3. Metagenesis atau Pergiliran Keturunan Paku
Pada metagenesis tumbuhan paku, baik pada paku homospora, paku heterospora, ataupun paku peralihan, pada prinsipnya sama. Ketika ada spora yang jatuh di tempat yang cocok, spora tadi akan berkembang menjadi protalium yang merupakan generasi penghasil gamet atau biasa disebut sebagai generasi gametofit, yang akan segera membentuk anteredium yang akan menghasilkan spermatozoid dan arkegonium yang akan menghasilkan ovum.

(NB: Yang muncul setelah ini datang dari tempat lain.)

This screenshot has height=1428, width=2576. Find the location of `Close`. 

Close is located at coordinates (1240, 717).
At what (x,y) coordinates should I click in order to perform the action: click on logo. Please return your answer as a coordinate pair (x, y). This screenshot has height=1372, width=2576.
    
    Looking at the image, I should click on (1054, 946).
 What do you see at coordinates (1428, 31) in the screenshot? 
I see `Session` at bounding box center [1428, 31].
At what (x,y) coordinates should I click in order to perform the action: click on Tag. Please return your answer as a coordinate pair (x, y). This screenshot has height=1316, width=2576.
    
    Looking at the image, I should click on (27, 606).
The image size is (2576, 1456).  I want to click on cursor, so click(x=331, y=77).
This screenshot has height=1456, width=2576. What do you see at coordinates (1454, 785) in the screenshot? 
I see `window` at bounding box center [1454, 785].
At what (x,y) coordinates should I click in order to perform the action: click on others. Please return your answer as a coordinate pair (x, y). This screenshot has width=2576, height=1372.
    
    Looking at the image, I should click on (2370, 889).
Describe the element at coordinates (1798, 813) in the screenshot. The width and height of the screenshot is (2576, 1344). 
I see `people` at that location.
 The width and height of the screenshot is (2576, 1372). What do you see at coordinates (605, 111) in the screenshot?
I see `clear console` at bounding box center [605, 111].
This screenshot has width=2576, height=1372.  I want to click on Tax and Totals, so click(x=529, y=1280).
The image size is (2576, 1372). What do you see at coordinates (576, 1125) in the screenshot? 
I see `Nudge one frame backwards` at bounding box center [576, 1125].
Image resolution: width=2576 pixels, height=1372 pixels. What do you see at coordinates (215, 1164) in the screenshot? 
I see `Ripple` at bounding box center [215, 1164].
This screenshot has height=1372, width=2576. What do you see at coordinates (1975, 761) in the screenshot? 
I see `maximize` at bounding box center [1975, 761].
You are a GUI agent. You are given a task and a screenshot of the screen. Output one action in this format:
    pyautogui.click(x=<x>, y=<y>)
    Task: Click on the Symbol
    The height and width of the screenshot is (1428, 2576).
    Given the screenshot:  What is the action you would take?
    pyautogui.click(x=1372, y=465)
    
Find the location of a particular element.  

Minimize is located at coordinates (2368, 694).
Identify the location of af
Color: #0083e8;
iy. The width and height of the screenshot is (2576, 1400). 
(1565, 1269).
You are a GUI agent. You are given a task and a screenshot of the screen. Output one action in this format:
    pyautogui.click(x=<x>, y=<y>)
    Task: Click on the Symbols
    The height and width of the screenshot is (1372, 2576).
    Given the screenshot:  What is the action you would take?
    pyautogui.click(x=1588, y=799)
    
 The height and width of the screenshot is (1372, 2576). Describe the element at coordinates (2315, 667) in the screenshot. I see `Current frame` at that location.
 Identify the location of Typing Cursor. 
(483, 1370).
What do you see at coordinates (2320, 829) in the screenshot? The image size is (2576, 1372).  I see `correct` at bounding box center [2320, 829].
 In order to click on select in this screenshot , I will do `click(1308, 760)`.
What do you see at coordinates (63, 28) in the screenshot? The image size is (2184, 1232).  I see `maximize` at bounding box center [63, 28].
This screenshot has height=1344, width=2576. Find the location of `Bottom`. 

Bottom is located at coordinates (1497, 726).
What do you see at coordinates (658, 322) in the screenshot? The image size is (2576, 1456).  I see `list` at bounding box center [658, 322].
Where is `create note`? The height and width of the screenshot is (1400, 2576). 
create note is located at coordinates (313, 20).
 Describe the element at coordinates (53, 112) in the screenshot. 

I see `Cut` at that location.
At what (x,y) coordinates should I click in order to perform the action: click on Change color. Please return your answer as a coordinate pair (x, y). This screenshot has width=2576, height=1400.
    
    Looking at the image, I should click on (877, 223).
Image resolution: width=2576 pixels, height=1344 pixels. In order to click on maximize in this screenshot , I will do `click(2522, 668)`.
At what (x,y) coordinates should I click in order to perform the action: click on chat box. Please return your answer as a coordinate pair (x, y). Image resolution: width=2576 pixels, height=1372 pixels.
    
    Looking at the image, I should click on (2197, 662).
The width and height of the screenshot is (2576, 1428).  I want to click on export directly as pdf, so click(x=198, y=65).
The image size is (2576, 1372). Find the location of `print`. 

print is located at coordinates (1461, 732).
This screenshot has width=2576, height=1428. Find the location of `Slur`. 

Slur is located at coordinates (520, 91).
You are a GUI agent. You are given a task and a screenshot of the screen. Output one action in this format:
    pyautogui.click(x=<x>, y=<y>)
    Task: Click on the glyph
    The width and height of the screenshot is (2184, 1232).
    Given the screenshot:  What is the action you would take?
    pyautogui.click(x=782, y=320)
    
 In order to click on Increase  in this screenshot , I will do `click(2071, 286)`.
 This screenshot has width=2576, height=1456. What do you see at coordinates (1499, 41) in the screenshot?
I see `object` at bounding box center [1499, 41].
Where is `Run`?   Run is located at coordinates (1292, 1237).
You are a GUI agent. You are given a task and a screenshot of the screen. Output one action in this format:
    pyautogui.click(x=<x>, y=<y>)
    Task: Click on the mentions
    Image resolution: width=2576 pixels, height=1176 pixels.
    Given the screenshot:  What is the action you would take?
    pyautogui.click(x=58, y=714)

Ketika spermatozoid dan ovum bertemu, akan terbentuk zigot yang diploid yang akan segera berkembang menjadi tumbuhan paku. Tumbuhan paku yang kita lihat sehari-hari merupakan generasi sporofit karena mampu membentuk sporangium yang akan menghasilkan spora untuk perkembangbiakan. Fase sporofit pada metagenesis tumbuhan paku memiliki sifat lebih dominan daripada fase gametofitnya. Apabila kita amati daun tumbuhan paku penghasil spora (sporofil), di sana akan kita jumpai organ-organ khusus pembentuk spora. Spora dihasilkan dan dibentuk dalam suatu wadah yang disebut sebagai sporangium. Biasanya sporangium pada tumbuhan paku terkumpul pada permukaan bawah daun.4. Manfaat Tumbuhan PakuDalam kehidupan sehari-hari, tumbuhan paku juga berperan dalam kehidupan, antara lain:
a. Sebagai tanaman hias, misalnya Adiantum cuneatum (suplir), Asplenium nidus (paku sarang burung) dan Platycerium biforme (paku simbar menjangan).
b. Sebagai tanaman obat, misalnya rimpang dari Aspidium filixmas (Dryopteris) yang mampu mengobati cacingan.c. Sebagai bingkai dalam karangan bunga.d. Sebagai pupuk hijau.e. Sebagai sayuran, contohnya adalah Marsilea crenata (semanggi).